**Goal of the exercise:**
Can you copy, word for word, the stretch of the Java bug report from "I have to guess, but" through "a performance improvement."?

Details in the comments section.
Removing the Regression keyword from the synopsis. As this a matter of performance.

                                    

Comments
WORK AROUND

Use 1.4.2_09 rather than 1.4.2_11-b02.
Customer can't use JRE 5.0 for the SAP Software,
                                     
2005-12-16
WORK AROUND

Workaround from Dave Bristor(PDE) and complete explanation from him as well.

dout = new DataOutputStream(new GZIPOutputStream(sout));
Summary:
We can probably solve the performance issues by changing the above to:

    dout = new DataOutputStream(
        new BufferedOutputStream(new GZIPOutputStream(sout), 4096));

I have to guess, but from the fact that they're using a DataOutputStream and
from the stack trace you sent earlier, some pretty small things might be
written.  By adding buffering, I hope to see a performance improvement.

**Stored records:**

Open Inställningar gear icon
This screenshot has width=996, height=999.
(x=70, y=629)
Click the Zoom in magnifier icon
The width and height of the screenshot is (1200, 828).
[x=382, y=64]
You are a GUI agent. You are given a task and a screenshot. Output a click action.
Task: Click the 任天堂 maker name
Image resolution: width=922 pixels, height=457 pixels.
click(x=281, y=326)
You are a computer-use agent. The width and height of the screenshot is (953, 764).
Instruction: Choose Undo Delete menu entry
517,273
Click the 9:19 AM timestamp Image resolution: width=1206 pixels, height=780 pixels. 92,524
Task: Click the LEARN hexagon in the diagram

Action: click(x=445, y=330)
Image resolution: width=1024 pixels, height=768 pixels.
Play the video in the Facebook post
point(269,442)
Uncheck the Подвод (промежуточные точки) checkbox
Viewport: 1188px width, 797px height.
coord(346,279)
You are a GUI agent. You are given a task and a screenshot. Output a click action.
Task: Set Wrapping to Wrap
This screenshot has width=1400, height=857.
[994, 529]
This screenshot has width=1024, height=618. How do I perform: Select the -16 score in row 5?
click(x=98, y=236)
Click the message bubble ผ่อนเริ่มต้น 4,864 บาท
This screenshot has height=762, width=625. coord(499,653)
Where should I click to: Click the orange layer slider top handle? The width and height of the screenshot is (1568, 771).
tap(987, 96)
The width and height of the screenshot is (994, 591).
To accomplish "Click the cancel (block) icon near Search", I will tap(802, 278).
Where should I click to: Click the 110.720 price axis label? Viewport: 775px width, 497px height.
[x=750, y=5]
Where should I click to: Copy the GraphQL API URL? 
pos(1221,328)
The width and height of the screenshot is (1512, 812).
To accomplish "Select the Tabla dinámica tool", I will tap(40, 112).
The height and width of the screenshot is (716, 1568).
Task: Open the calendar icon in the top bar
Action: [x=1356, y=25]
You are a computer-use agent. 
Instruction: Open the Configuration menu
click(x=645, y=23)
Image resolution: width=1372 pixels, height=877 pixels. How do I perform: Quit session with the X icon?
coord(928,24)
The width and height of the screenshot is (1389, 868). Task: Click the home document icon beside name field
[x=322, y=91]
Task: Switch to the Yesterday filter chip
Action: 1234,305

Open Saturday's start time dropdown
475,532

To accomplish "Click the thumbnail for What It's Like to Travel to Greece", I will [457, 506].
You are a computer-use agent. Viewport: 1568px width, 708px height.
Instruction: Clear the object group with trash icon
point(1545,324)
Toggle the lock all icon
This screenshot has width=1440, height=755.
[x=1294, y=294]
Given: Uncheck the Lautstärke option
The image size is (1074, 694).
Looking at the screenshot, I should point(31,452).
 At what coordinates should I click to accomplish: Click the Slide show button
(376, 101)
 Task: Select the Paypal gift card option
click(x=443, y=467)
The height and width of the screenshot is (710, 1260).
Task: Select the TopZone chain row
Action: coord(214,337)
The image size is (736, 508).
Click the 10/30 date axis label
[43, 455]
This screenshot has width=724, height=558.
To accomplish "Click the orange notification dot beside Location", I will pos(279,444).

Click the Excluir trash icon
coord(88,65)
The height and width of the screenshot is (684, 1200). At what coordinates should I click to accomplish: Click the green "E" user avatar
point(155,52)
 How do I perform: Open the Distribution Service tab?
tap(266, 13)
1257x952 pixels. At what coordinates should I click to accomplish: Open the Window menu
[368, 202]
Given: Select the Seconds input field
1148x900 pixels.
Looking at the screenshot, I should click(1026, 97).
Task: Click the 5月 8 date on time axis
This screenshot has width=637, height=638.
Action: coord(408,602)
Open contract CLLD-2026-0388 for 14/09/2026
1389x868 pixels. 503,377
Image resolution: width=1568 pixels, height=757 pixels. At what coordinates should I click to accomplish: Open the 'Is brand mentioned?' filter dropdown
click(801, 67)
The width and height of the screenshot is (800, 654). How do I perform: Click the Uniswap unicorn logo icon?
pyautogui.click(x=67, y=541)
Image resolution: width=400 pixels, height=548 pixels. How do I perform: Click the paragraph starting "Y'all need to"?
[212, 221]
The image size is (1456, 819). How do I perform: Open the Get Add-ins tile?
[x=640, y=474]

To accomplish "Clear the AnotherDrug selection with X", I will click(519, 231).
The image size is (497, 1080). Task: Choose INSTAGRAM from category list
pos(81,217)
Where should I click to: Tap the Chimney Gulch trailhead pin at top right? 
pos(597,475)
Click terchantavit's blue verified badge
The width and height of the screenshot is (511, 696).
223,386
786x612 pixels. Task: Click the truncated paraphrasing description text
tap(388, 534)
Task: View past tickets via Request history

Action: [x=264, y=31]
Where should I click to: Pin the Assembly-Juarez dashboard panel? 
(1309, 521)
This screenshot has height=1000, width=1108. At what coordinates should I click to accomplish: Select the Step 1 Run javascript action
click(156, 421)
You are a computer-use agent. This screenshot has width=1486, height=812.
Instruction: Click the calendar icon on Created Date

**Task response:**
I have to guess, but from the fact that they're using a DataOutputStream and
from the stack trace you sent earlier, some pretty small things might be
written.  By adding buffering, I hope to see a performance improvement.